Toby Miller, professor of cultural studies, on the effect the writer’s strike has had on the awards ceremonies in Hollywood.

“There is much to be gained by increasing the percentage of high school graduates who go to college. The most important gain is for the students themselves, but the region and its economy benefit as well.”
Robert Grey, acting chancellor, commenting on efforts to encourage more Inland Empire students to attend college.

“In the past, we’ve heard you can’t make people happy sustainably because happiness is genetic or because life’s circumstances won’t allow it. I argue that there are things we can actually change.”
Sonja Lyubomirsky, psychology professor, on her belief that adopting “happiness intervention strategies” will increase the level of happiness in a person’s life.
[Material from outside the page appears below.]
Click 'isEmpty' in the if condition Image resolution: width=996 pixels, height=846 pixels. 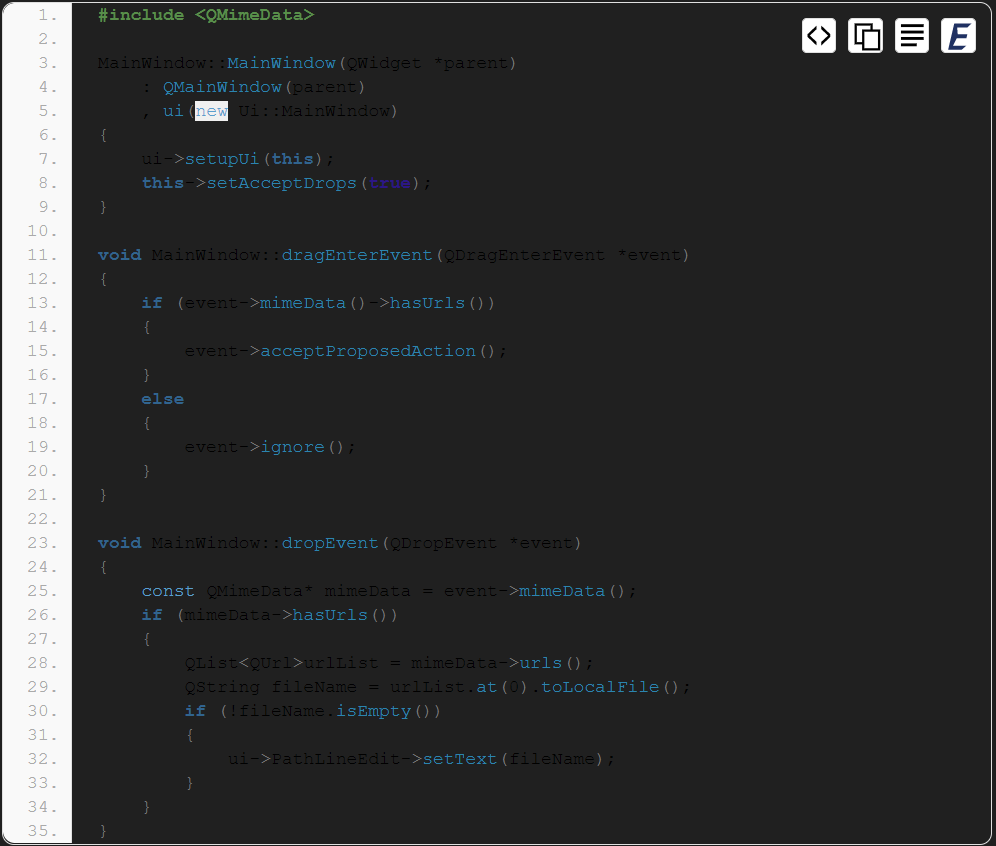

“There’s a fingernail in Bangkok, a tooth in Sri Lanka – very famous. A relic is an absolutely sacred object. You’d bow down. It’s as close as you can get to the Buddha. It’s more important than any text.”
Justin McDaniel, assistant professor of religious studies, commenting on how, for the first time, a relic of the Buddha – what is thought to be a piece of his breastbone – will be permanently housed in the United States.
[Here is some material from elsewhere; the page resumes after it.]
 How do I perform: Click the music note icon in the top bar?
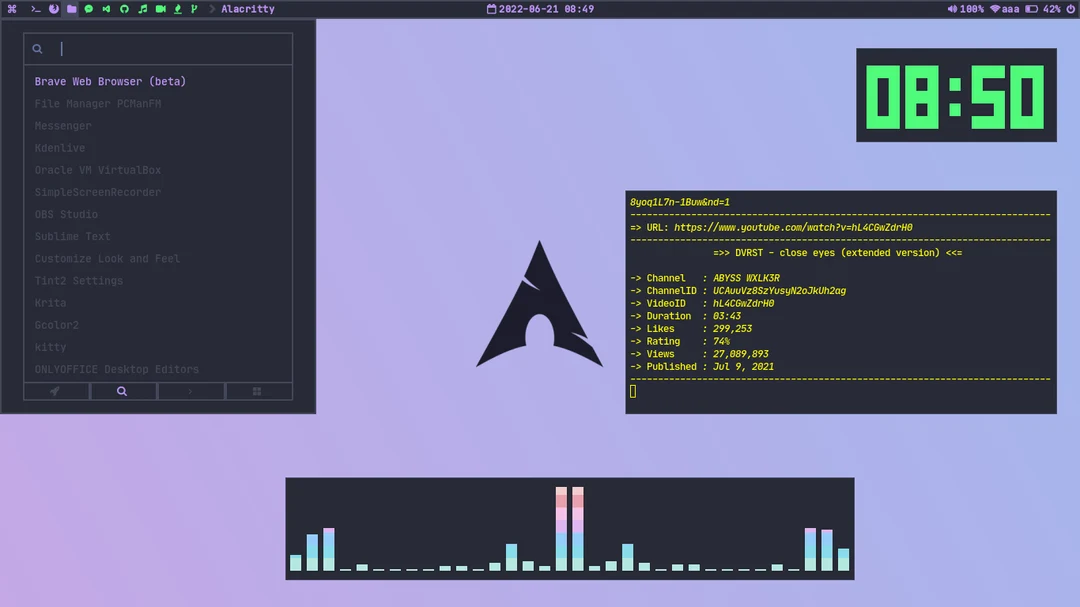(x=141, y=9)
“They have to act rationally rather than emotionally, because that’s what keeps the cogs of the industrial machine cogging along.”
Tom Lutz, associate professor of creative writing, on how, as women move into more stressful jobs, they will need to curb their tendency to cry.
Brisbane Times

“Twenty percent of the population owns 65 to 70 percent of the arable land. It’s a class issue. Tribe has been used to mobilize populations. You don’t want (poor) people going against the landowners. You want them to fight among themselves.”
Ray Kea, professor of history, who believes that the roots of the unrest in Kenya lie in the economic disparity.
The Press-Enterprise

“We’re seeing a real surge of interest in this primary. Students are more engaged than they’ve ever been in the past.”
Lenita Brownlee Kellstrand, director of special services for student affairs, commenting on her perception that more students felt compelled to vote in this year’s primary.